As we will learn in Chapter 3, we can go even further and use Cython to create Python-like C functions that have no Python overhead. These functions can be called from other Cython code but cannot be called directly from Python. They allow us to remove expensive call overhead for core computations.
What is the reason for Cython’s performance improvements? For this example, the likely causes are function call overhead, looping, math operations, and stack versus heap allocations.
Function Call Overhead
The fib(0) runtime is mostly consumed by the time it takes to call a function
in the respective language; the time to run the function’s body is relatively
small. We see in Table 1-1 that Cython generates code that is
nearly an order of magnitude faster than calling a Python function, and more
than two times faster than the hand-written extension. Cython accomplishes
this by generating highly optimized C code that bypasses some of the slower
Python/C API calls. We use these API calls in the preceding C-extension
timings.
Looping
Python for loops, as compared to compiled languages, are notoriously slow.

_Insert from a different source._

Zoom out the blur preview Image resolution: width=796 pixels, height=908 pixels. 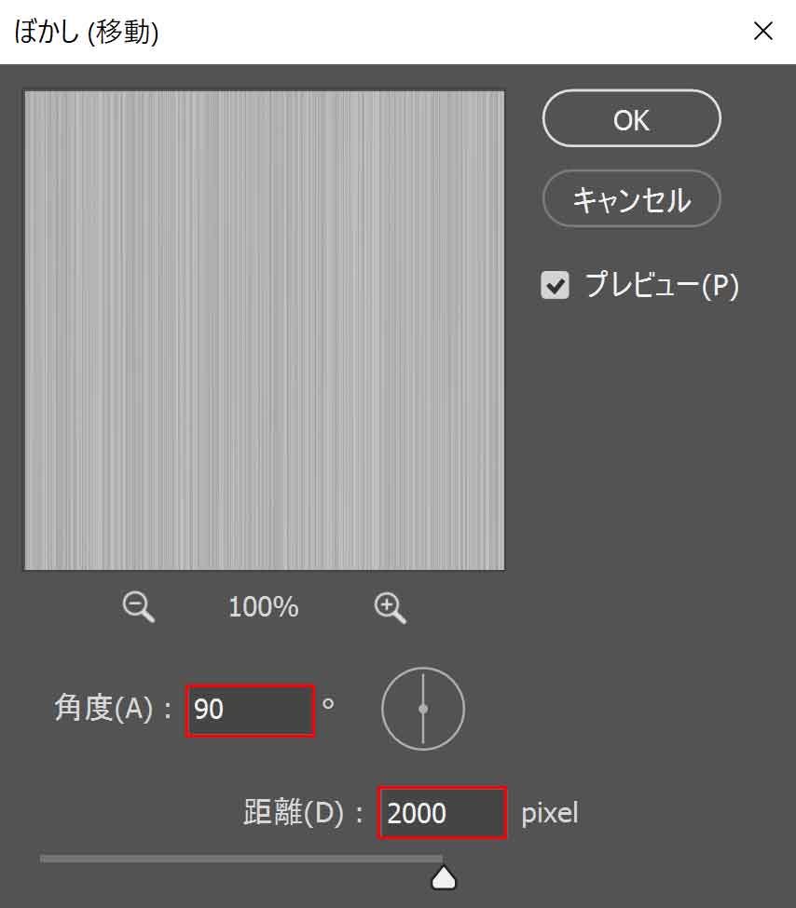139,607
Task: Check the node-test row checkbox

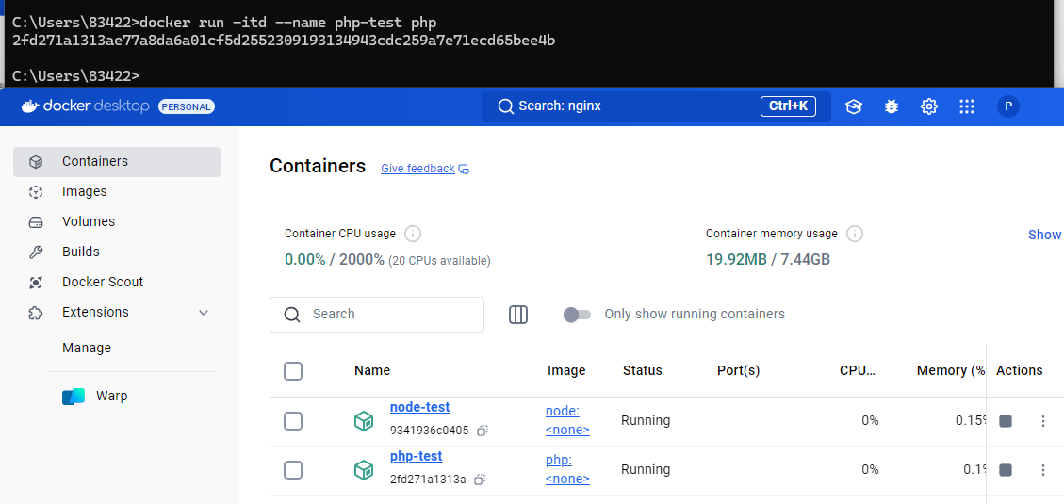Action: 293,421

One surefire way to speed up loopy Python code is to find ways to move the
Python for and while loops into compiled code, either by calling built-in
functions or by using something like Cython to do the transformation for you.

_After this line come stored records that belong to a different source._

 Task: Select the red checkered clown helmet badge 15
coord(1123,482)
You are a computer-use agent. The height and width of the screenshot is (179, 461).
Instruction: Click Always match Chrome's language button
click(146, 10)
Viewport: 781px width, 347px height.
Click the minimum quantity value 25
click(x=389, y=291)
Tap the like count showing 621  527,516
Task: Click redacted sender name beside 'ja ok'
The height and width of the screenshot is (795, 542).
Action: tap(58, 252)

The fib(90) column in the table is running a for loop in each language for
90 iterations, and we see the impact of this operation on the different version
runtimes.
Math Operations
Because Python is dynamically typed and cannot make any type-based
optimizations, an expression like a + b could do anything. We may
know that a and b are only ever going to be floating-point numbers, but
Python never makes that assumption. So, at runtime, Python has to look up the
types of both a and b (which, in this instance, are the same). It must then find the type’s underlying __add__ method (or
the equivalent), and call __add__ with a and b as arguments. Inside
this method, the Python floats a and b have to be unboxed to extract the
underlying C doubles, and only then can the actual addition occur! The
result of this addition has to be packaged in an entirely new Python float
and returned as the result.
The C and Cython versions already know that a and b are doubles and can
never be anything else, so adding a and b compiles to just one machine code
instruction.
Stack Versus Heap Allocation
At the C level, a dynamic Python object is entirely heap allocated. Python
takes great pains to intelligently manage memory, using memory pools and
internalizing frequently used integers and strings. But the fact remains that
creating and destroying objects—any objects, even scalars—incurs overhead
to work with dynamically allocated memory and Python’s memory subsystem.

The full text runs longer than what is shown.